Construct a transformer decoder.

Return type:

Unidirectional

class rau.models.TransformerDecoderLayers

Bases: Unidirectional

class State

Bases: State

__init__(decoder, encoder_sequence, encoder_is_padding_mask, previous_inputs)
batch_size()

Get the batch size of the tensors in this state.

Return type:

int

fastforward(input_sequence)

Feed a sequence of inputs to this state and return the resulting state.

Parameters:

input_sequence (Tensor) – A \(B \times n \times \cdots\) tensor, representing \(n\) input tensors.

Return type:

State

Returns:

Updated state after reading input_sequence.

forward(input_sequence, return_state, include_first)

Like Unidirectional.forward(), but start with this state as the initial state.

This can often be done more efficiently than using next() iteratively.

Parameters:
  • input_sequence (Tensor) – A \(B \times n \times \cdots\) tensor, representing \(n\) input tensors.

  • return_state (bool) – Whether to return the last State of the module.

  • include_first (bool) – Whether to prepend an extra tensor to the beginning of the output corresponding to a prediction for the first element in the input.

Return type:

Tensor | ForwardResult

Returns:

See Unidirectional.forward().

next(input_tensor)

Feed an input to this hidden state and produce the next hidden state.

Parameters:

input_tensor (Tensor) – A tensor of size \(B \times \cdots\), representing an input for a single timestep.

Return type:

State

output()

Get the output associated with this state.

For example, this can be the hidden state vector itself, or the hidden state passed through an affine transformation.

The return value is either a tensor or a tuple whose first element is a tensor. The other elements of the tuple can be used to return extra outputs.

Return type:

Tensor | tuple[Tensor, ...]

Returns:

A \(B \times \cdots\) tensor, or a tuple whose first element is a tensor. The other elements of the tuple can contain extra outputs. If there are any extra outputs, then the output of forward() and Unidirectional.forward() will contain the same number of extra outputs, where each extra output is a list containing all the outputs across all timesteps.
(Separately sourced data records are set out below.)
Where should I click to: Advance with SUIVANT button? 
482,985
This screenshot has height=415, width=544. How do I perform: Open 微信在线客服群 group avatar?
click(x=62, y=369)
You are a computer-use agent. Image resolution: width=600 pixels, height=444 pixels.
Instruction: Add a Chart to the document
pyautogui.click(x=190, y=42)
outputs(input_sequence, include_first)

Like states(), but return the states’ outputs.

Parameters:
  • input_sequence (Tensor) – A \(B \times n \times \cdots\) tensor, representing \(n\) input tensors.

  • include_first (bool) – Whether to include the output of self as the first output.

Return type:

Iterable[Tensor] | Iterable[tuple[Tensor, ...]]
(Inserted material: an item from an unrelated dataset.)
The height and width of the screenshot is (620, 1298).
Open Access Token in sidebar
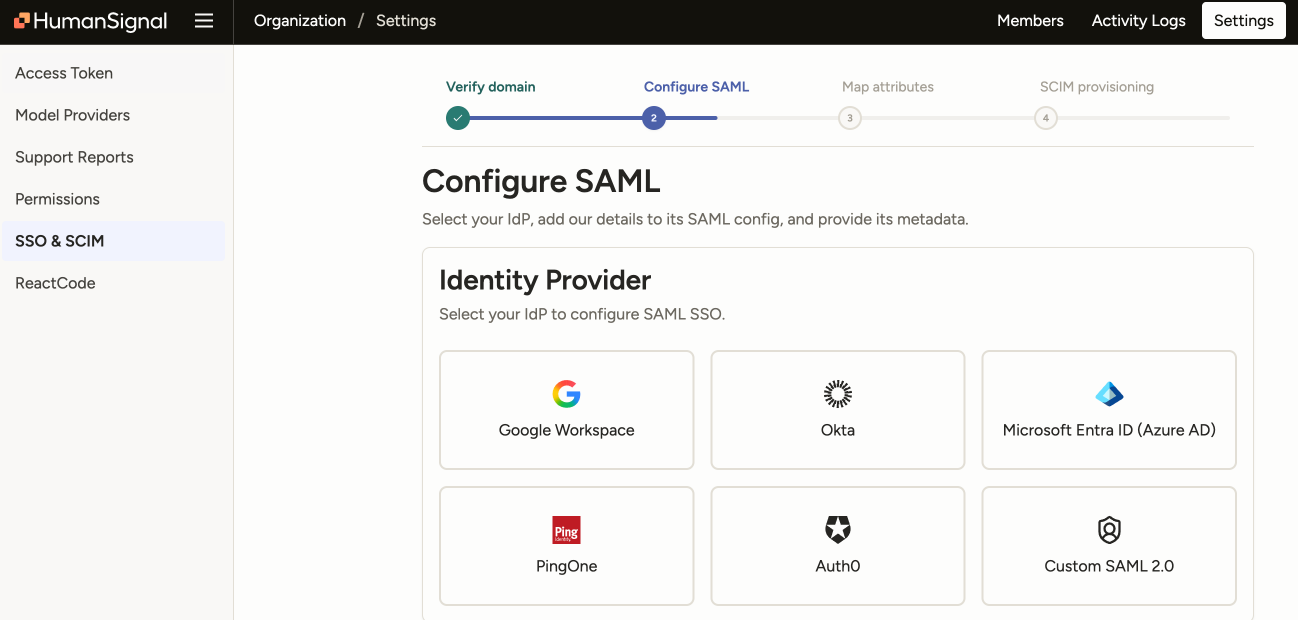click(64, 73)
states(input_sequence, include_first)

Feed a sequence of inputs to this state and generate all the states produced after each input.

Parameters:
  • input_sequence (Tensor) – A \(B \times n \times \cdots\) tensor, representing \(n\) input tensors.

  • include_first (bool) – Whether to include self as the first state in the returned sequence of states.

Return type:

Iterable[State]

Returns:

Sequence of states produced by reading input_sequence.

transform_tensors(func)

Return a copy of this state with all tensors passed through a function.

Parameters:

func (Callable[[Tensor], Tensor]) – A function that will be applied to all tensors in this state.

Return type:

State

decoder: TransformerDecoderLayers
encoder_sequence: Tensor
encoder_is_padding_mask: Tensor
previous_inputs: Tensor
__init__(num_layers, d_model, num_heads, feedforward_size, dropout, use_final_layer_norm)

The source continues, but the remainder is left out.